Tarefa 1: Por favor, devolve sem qualquer alteração as linhas dos dados fornecidos, começando na que contém "How do I perform: Open" e terminando na última dessas linhas, incluindo ambas.
┌─ Excerto do documento
Desde o inicio do ciclo a 10 de Novembro tenho mantido o aqua so com as tpa's mas hoje, apos 1 semana da ultima tpa resolvi fazer os 1ºs testes e foi este o resultado:


Temp: 24ºC
PH:    8,0
KH:    10ºdKH
NH4:  0 mg/l
NO2:  0,02 mg/l

No sistema tenho 10 Hermitas que entraram a 20 de Dezembro e 5 Nassarios que entraram no dia 10 de Janeiro alem de algumas esponjas e 2 Xenias.


Alguem tem alguma sugestao ou opiniao acerca dos valores?

Abraços

----------


## Helena Pais

Com um ciclo tão alargado e sem peixes penso que esses nitritos eram para estar zerados... caso a rocha estivesse maturada.

Como andam os nitratos? Cálcio e Magnésio?

Se tudo estivesse bem penso que já podias começar a meter um ou dois peixinhos!!!

----------


## Pedro Venancio

E verdade Helena,

E mais para mais nao havendo Amonia nao faz muito sentido haver nitritos mas penso que tal se deve ao facto de estar a fazer a reposiçao com agua da torneira e/ou a recente introduçao de 5 nassarios. Bom mas tambem a maioria da rocha introduzida era rocha morta o que aumenta o tempo de ciclo, como disse anteriormente so previ o final do ciclo la para fim de Fevereiro.

Esta semana nao fiz a tpa do costume e vou aguardar uma semana a ver como evoluem os numeros contudo so a coisa de uma semana e que começaram a aparecer algas de modo que deve haver alguns nitratos mas nao testei pois nao tenho teste de nitratos ainda.

Quanto ao calcio e magnesio nao testei porque coom tenho feito tpa's e nao tenho consumidores por assim dizer em quantidade expressiva achei que nao valia a pena testar por enquanto.

----------


## Pedro Venancio

Aproveito para fazer um Update com 2 videos:

YouTube - 13012011069.mp4


YouTube - 13012011069.mp4

----------


## Jorge Neves

> Boas
> 
> Desde o inicio do ciclo a 10 de Novembro tenho mantido o aqua so com as tpa's mas hoje, apos 1 semana da ultima tpa resolvi fazer os 1ºs testes e foi este o resultado:
> 
> 
> Temp: 24ºC
> PH:    8,0
> KH:    10ºdKH
> NH4:  0 mg/l
> ...


 :Olá:  Pedro

Os valores estão bons,pese embora os NO2,que não estão tão mal assim.
Como a Helena diz,tens que verificar o MG,mas mais importante,visto se relacionar com o NO2,è verificares o NO3,verifica também Po4,pois a rocha,mesmo viva,trás muitas impurezas.
└─
┌─ Dados fornecidos
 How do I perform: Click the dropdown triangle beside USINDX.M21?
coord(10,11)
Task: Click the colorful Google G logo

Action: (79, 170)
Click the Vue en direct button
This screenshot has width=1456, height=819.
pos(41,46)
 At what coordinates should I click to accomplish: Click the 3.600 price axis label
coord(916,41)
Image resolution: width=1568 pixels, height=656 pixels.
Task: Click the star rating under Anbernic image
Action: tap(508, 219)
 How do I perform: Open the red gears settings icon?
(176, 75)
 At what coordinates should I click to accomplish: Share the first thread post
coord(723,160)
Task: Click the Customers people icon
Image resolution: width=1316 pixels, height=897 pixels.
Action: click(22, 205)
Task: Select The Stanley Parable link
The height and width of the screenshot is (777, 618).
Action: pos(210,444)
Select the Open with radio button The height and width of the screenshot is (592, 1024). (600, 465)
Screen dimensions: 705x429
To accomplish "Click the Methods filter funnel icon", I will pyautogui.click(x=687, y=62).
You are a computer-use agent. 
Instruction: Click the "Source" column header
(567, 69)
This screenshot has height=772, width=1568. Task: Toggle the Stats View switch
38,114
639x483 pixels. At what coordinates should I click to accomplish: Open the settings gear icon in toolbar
└─
Tarefa 2: Enumera todos os parâmetros da água medidos nos primeiros testes relatados no excerto sobre o ciclo do aquário, com o valor obtido para cada um.

Resposta final 1:
 How do I perform: Open the red gears settings icon?
(176, 75)
 At what coordinates should I click to accomplish: Share the first thread post
coord(723,160)
Task: Click the Customers people icon
Image resolution: width=1316 pixels, height=897 pixels.
Action: click(22, 205)
Task: Select The Stanley Parable link
The height and width of the screenshot is (777, 618).
Action: pos(210,444)
Select the Open with radio button The height and width of the screenshot is (592, 1024). (600, 465)
Screen dimensions: 705x429
To accomplish "Click the Methods filter funnel icon", I will pyautogui.click(x=687, y=62).
You are a computer-use agent. 
Instruction: Click the "Source" column header
(567, 69)
This screenshot has height=772, width=1568. Task: Toggle the Stats View switch
38,114
639x483 pixels. At what coordinates should I click to accomplish: Open the settings gear icon in toolbar

Resposta final 2:
Temp: 24ºC
PH: 8,0
KH: 10ºdKH
NH4: 0 mg/l
NO2: 0,02 mg/l